____ DATA RECORDS

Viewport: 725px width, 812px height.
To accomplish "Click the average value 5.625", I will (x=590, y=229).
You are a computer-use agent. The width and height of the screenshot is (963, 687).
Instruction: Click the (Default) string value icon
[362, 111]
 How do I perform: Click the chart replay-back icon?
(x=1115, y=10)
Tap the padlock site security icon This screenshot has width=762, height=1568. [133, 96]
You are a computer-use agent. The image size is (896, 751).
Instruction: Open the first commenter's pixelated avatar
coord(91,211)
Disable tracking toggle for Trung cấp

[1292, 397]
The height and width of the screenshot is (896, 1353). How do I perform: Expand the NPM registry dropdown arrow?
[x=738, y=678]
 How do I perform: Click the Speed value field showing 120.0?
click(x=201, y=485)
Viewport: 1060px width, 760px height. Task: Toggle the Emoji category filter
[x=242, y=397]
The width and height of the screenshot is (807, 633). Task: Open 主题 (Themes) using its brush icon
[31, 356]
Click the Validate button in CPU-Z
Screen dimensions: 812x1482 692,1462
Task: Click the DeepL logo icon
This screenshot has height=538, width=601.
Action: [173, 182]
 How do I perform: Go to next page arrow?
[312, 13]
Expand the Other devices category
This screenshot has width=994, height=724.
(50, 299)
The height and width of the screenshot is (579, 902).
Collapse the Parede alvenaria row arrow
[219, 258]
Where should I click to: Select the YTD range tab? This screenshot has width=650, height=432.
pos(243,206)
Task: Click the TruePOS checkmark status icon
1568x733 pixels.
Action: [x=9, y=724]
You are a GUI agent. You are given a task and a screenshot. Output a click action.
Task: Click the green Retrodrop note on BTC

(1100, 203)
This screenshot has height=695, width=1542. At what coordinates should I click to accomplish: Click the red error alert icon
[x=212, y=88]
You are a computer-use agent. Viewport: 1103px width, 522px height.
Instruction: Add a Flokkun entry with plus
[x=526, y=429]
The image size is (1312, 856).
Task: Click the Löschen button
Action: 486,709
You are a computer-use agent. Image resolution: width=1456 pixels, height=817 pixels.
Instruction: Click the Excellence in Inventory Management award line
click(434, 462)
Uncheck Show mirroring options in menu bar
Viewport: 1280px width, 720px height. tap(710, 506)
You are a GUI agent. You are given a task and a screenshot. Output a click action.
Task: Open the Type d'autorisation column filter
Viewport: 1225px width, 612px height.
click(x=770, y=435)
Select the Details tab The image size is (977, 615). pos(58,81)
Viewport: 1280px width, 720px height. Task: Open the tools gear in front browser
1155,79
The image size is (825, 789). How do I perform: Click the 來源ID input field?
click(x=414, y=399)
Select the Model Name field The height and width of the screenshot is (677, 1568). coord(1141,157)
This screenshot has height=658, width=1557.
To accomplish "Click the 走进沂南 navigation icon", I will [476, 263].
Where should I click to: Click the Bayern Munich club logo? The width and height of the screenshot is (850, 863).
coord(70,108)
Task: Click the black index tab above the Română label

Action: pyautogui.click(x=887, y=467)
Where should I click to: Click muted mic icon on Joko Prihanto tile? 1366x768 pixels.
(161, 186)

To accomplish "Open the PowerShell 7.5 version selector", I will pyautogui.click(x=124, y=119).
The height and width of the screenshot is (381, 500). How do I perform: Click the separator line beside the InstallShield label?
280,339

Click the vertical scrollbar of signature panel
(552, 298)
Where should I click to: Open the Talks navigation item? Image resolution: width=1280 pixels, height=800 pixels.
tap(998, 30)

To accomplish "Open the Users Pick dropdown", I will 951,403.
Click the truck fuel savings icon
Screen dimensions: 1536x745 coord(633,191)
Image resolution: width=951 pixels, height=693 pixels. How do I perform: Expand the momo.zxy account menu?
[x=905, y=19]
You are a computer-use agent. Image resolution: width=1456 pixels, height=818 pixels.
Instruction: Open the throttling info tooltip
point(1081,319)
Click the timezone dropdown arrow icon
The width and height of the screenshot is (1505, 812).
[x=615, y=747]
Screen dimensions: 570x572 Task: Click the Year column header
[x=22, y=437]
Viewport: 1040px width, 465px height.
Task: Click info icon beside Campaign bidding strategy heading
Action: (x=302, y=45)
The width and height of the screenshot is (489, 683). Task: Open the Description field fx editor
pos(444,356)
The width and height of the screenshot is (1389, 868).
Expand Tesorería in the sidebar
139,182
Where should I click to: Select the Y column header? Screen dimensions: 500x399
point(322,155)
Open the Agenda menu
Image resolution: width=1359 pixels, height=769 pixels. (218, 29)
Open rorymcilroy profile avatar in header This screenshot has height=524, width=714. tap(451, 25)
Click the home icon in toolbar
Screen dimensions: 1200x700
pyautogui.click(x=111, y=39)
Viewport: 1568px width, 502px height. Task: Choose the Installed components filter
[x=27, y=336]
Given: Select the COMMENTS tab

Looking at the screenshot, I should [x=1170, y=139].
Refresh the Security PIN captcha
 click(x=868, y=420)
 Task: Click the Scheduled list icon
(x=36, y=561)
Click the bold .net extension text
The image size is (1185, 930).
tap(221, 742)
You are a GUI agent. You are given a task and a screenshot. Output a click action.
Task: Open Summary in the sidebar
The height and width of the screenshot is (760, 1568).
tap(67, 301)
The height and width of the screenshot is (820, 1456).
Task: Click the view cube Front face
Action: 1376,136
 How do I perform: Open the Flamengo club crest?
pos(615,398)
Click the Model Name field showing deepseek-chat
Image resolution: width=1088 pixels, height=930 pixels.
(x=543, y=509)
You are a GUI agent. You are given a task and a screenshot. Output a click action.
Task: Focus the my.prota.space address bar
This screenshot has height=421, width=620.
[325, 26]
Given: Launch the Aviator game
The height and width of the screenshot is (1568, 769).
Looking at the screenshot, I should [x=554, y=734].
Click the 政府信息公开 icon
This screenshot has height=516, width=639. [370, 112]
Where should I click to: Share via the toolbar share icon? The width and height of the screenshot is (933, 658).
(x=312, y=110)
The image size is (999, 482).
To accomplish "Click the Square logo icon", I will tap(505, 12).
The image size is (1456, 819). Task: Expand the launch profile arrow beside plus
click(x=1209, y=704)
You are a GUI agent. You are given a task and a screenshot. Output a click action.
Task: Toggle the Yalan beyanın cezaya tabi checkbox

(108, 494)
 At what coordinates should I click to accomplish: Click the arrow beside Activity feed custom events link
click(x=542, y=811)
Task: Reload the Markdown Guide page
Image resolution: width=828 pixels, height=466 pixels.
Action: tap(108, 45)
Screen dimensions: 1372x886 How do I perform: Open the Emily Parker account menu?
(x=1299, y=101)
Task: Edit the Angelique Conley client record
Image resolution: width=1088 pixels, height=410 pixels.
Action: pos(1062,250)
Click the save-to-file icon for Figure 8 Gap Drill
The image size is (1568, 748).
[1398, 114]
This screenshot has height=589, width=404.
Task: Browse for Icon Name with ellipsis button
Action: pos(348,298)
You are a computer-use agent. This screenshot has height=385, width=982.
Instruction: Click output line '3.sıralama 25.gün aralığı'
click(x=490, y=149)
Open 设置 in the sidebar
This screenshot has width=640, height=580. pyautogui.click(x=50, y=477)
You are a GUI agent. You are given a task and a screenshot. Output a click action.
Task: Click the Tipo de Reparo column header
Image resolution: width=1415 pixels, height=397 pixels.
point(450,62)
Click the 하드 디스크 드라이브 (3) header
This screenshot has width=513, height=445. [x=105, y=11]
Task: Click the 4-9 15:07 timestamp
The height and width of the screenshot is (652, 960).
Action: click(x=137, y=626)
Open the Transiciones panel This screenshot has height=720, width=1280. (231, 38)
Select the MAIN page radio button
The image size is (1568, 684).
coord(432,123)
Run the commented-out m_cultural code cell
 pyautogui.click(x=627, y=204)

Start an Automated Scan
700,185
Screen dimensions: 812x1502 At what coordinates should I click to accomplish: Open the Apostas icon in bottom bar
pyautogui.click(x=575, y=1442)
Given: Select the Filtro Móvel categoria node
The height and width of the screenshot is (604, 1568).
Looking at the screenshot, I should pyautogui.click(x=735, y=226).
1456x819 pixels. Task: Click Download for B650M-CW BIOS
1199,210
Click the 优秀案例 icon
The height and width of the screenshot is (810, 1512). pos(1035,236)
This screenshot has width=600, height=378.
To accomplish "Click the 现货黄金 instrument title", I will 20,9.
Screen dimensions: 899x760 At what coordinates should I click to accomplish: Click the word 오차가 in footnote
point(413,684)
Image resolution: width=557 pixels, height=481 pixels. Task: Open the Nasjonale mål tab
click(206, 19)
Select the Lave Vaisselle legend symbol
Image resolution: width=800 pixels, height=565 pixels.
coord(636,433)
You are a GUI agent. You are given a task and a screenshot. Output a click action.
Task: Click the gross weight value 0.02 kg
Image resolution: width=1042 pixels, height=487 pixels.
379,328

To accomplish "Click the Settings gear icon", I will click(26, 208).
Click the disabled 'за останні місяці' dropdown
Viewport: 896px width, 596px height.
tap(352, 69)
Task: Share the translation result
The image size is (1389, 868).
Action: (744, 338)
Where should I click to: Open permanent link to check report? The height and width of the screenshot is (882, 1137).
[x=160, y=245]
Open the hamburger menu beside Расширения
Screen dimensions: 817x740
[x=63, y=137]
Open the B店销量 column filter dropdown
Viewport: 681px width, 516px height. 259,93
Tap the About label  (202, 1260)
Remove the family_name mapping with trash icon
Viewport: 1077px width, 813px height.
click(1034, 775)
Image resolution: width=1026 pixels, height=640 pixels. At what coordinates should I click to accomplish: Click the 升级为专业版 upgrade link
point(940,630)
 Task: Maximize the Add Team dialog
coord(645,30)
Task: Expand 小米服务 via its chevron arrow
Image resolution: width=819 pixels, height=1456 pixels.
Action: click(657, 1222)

________

- TASK DETAILS -
What are the lines of the data above that include the string "computer"? Copy them.

- ANSWER TO THIS PROBLEM -
You are a computer-use agent. The width and height of the screenshot is (963, 687).
You are a computer-use agent. The image size is (896, 751).
You are a computer-use agent. Viewport: 1103px width, 522px height.
You are a computer-use agent. Image resolution: width=1456 pixels, height=817 pixels.
You are a computer-use agent. Image resolution: width=1456 pixels, height=818 pixels.
You are a computer-use agent. This screenshot has height=385, width=982.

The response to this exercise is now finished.